The app log region retains your analytics data for the time specified in your Algolia plan. See Extending the retention period of the analytics data? for more details.
Content security policy
Content security policy (CSP) is an HTTP response header that lets you restrict allowed resources and domains. When you’re implementing CSP, use the following policy for Algolia:
1
connect-src https://*.algolia.net https://*.algolianet.com;
If you’re sending Insights events, consider the following policy:
1
connect-src https://*.algolia.net https://*.algolianet.com https://*.algolia.io;
HTTPS security practices
The Algolia Search API requires HTTPS for indexing operations and authorizes HTTP and HTTPS for search operations.
However, you should also use HTTPS for search operations. This is automatic if your web or mobile app already uses HTTPS and you’re using one of the officially supported API clients or InsantSearch UI libraries.
HTTP referrers restrictions
Browsers send referrer source URLs through the Referer
or the Origin
HTTP header. Like all HTTP headers, it can be spoofed, so don’t rely on it to secure your data. For example, while Referer
should always be valid when requesting from a browser, it can be overridden when using other tools (for example, curl). Use secured API keys to prevent unauthorized access to your data, such as ensuring that each user only sees their own data. To prevent unauthorized access to your data, such as ensuring that each user only sees their own data.
Since most browsers send the Referer
header with every request, you can use it to restrict the usage of your API key to your website. This prevents another website from “stealing” your key, for example, to harvest ad clicks with your data. However, they can still scrap the data with other tools. To mitigate that risk, you can restrict which HTTP referrers you accept and rate-limit API keys.
Some browsers intentionally remove the Referer
and Origin
headers from third-party requests. If you’re using a search API key with restrictions on the referrer, this will prevent users from searching on these browsers.
Authorized HTTP referrers
You can define a list of referrers authorized to query the API with a given key. If unspecified or empty, it defaults to any referrer.
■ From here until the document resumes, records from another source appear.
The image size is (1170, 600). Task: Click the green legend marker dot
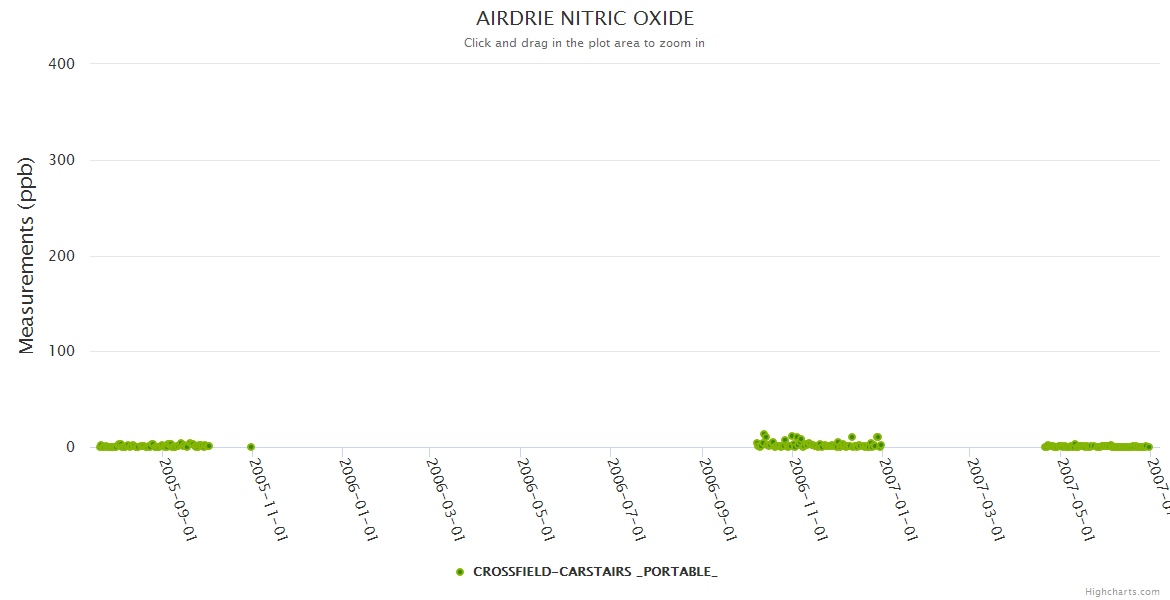point(460,572)
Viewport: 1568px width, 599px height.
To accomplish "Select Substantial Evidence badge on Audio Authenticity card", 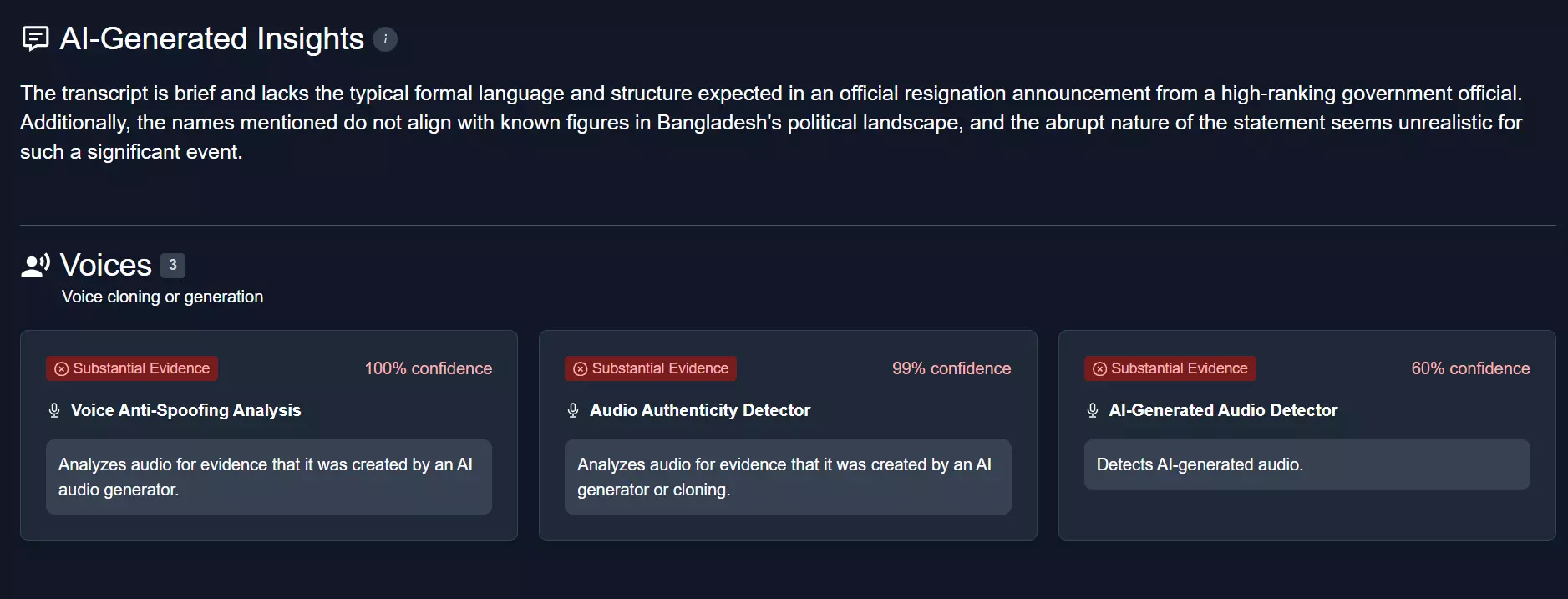I will coord(651,368).
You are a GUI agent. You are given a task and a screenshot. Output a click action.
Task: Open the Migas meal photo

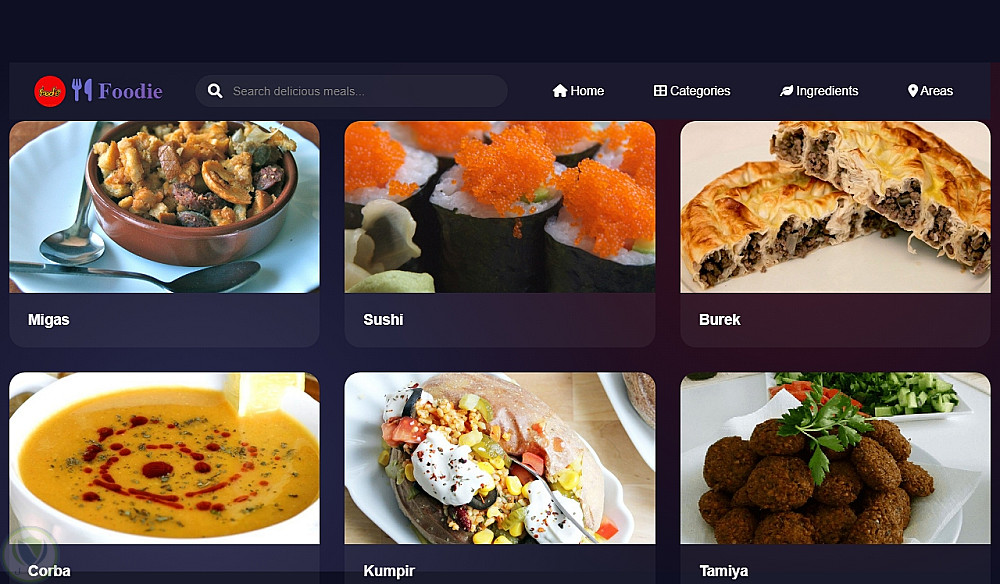165,207
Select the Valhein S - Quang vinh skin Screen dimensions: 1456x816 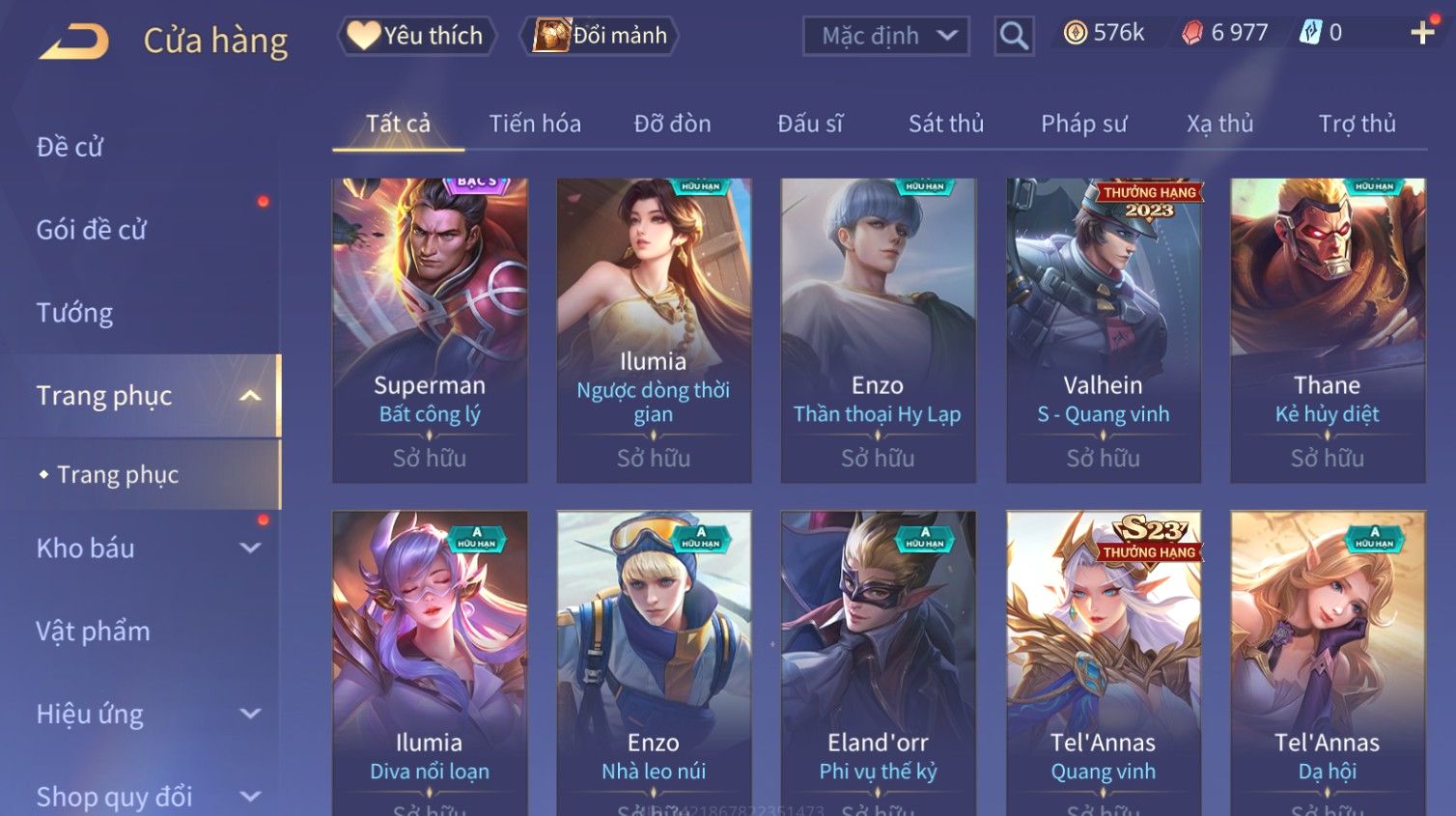[x=1104, y=330]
Target referrers by matching a prefix or a suffix using the *
wildcard:
https://algolia.com/*
restricts access to all referrers starting with https://algolia.com.*.algolia.com
restricts access to all referrers ending with .algolia.com.- To allow access to the entire algolia.com domain, use
*algolia.com/*
.
Blocking IP addresses
If you experience a sudden and unusual increase in query operations, there may be issues with your implementation, but it could also be due to users or bots sending an abnormal number of requests to your site.
When this happens, you may want to block IP addresses that are excessively triggering operations. You must implement this yourself: it isn’t an Algolia feature.